The listing below should be printed in full and exactly, apart from its images.

----- Data to process -----

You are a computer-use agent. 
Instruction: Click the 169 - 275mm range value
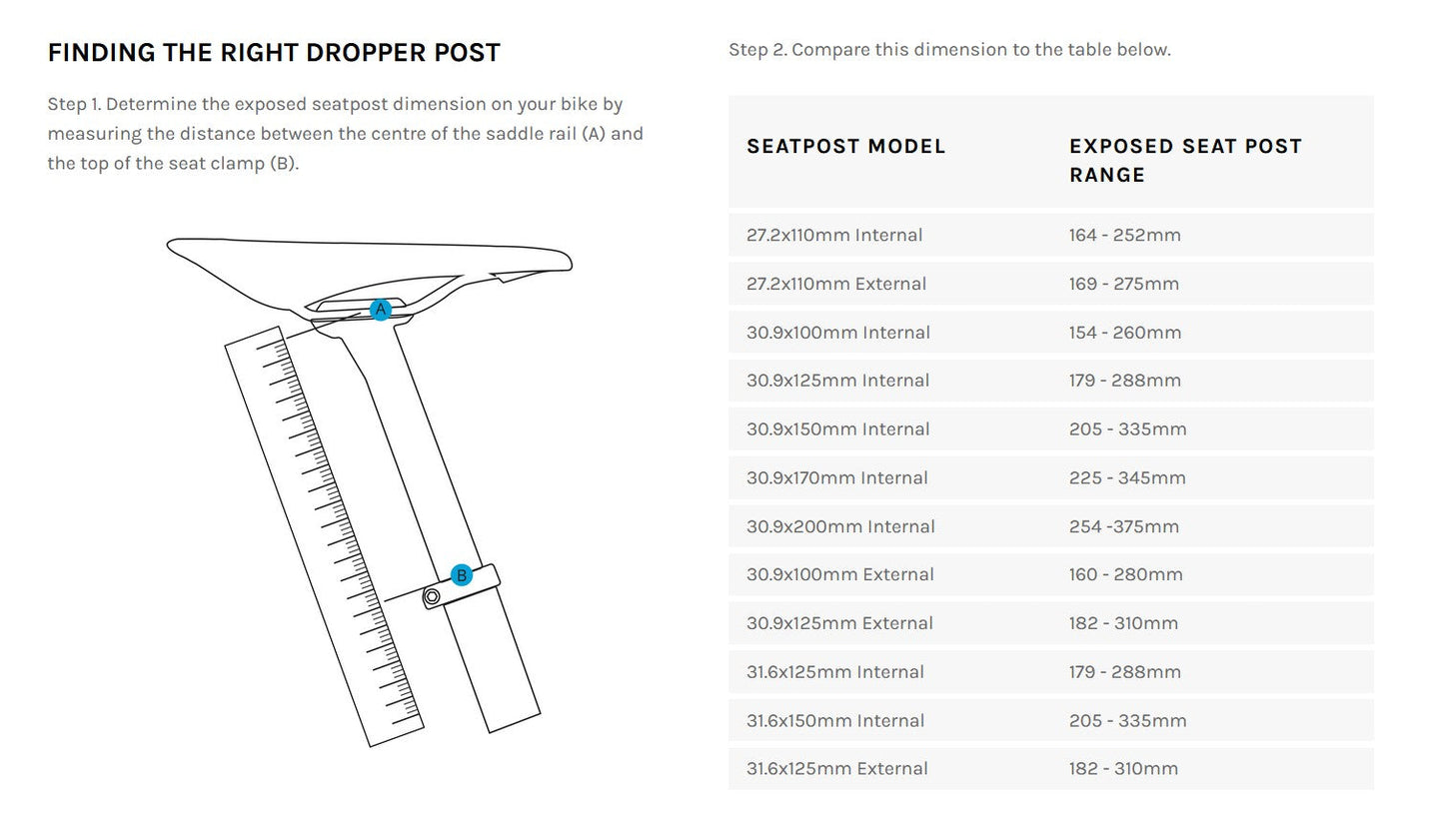point(1123,284)
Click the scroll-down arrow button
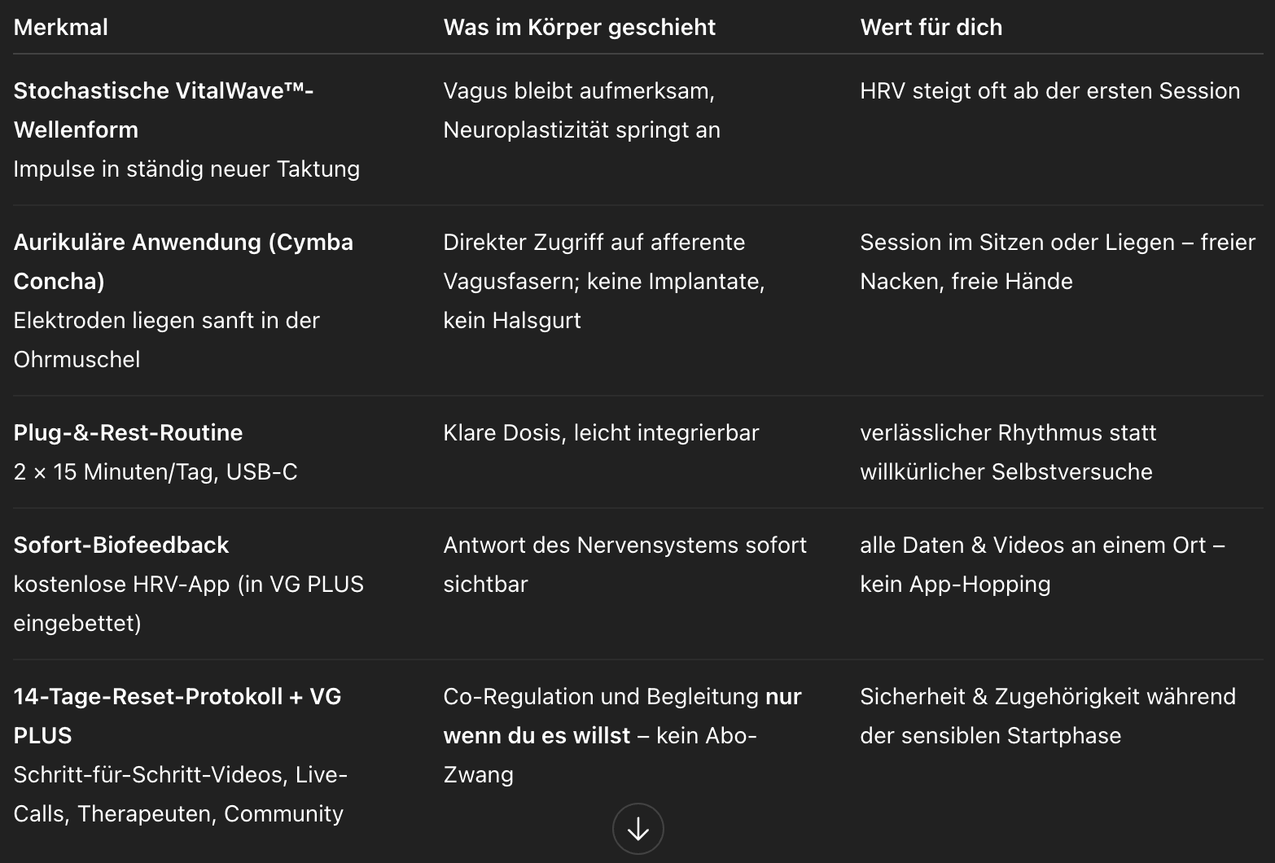This screenshot has width=1275, height=863. (638, 829)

-----

**Worked solution:**
You are a computer-use agent. 
Instruction: Click the 169 - 275mm range value
point(1123,284)
Click the scroll-down arrow button
This screenshot has width=1275, height=863. (638, 829)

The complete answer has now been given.